● **Extract provided**
1 📚 Build Your Foundation
  • Review the 'Definition of a Torus' to visualize it as a circle rotated around an axis.
  • Study the 'Diagram and Dimensions' to clearly differentiate the major radius (R) from the minor radius (r).
  • Read the 'Properties of a Torus' to understand why it is a genus-1 surface.
  • Skim the 'Types and Classifications' to recognize the difference between ring, horn, and spindle tori.
2 🧠 Commit Formulas to Memory
  • Write the surface area formula, A = 4π²Rr, repeatedly until you can recall it instantly.
  • Write the volume formula, V = 2π²Rr², associating it with the area of the small circle (πr²) times the path of its center (2πR).
  • Use flashcards to test your recall of both formulas, including the variables R and r.
  • Briefly review the 'Proof of Volume and Surface Area Formulas' to understand their origin, which aids memorization.

● **Given problem**
Copy out the torus study plan above word for word, from start to finish.

● **Raw data**
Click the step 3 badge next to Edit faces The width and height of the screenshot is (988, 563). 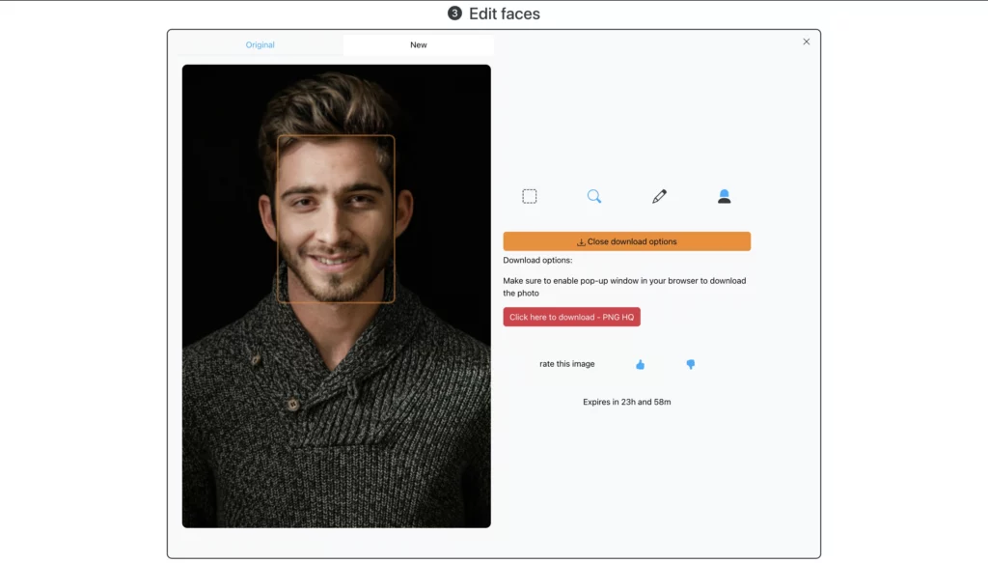coord(454,14)
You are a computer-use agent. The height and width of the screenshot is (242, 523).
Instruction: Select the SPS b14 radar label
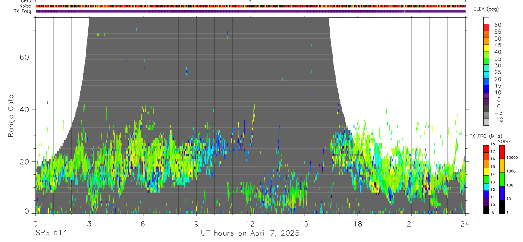pyautogui.click(x=51, y=233)
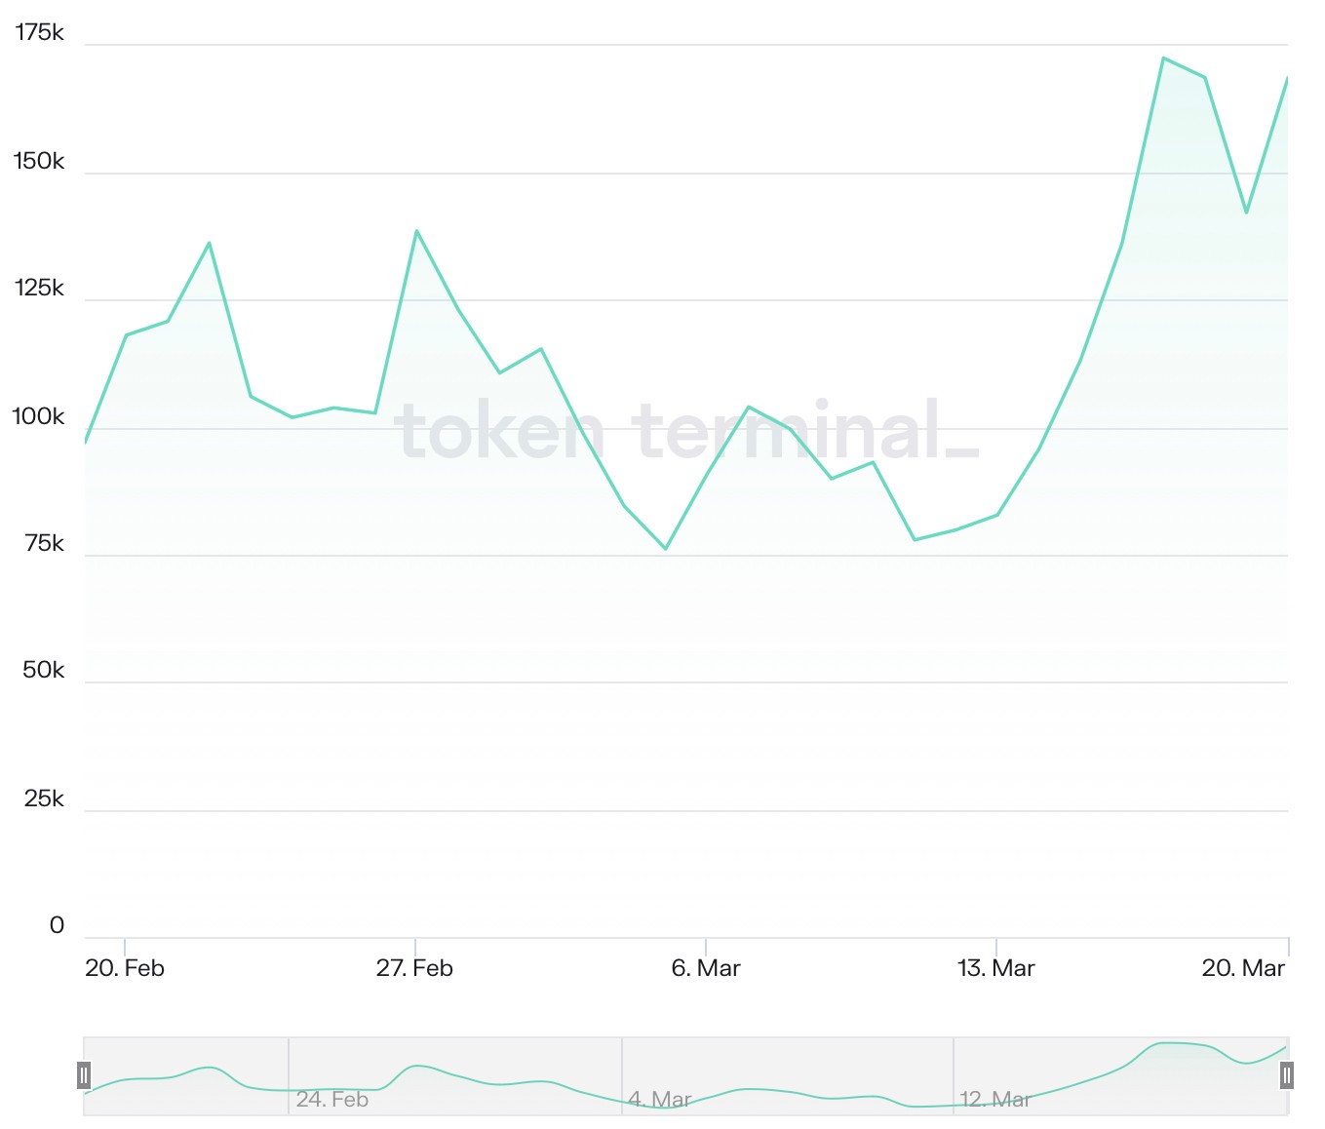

● **Task answer**
1 📚 Build Your Foundation
  • Review the 'Definition of a Torus' to visualize it as a circle rotated around an axis.
  • Study the 'Diagram and Dimensions' to clearly differentiate the major radius (R) from the minor radius (r).
  • Read the 'Properties of a Torus' to understand why it is a genus-1 surface.
  • Skim the 'Types and Classifications' to recognize the difference between ring, horn, and spindle tori.
2 🧠 Commit Formulas to Memory
  • Write the surface area formula, A = 4π²Rr, repeatedly until you can recall it instantly.
  • Write the volume formula, V = 2π²Rr², associating it with the area of the small circle (πr²) times the path of its center (2πR).
  • Use flashcards to test your recall of both formulas, including the variables R and r.
  • Briefly review the 'Proof of Volume and Surface Area Formulas' to understand their origin, which aids memorization.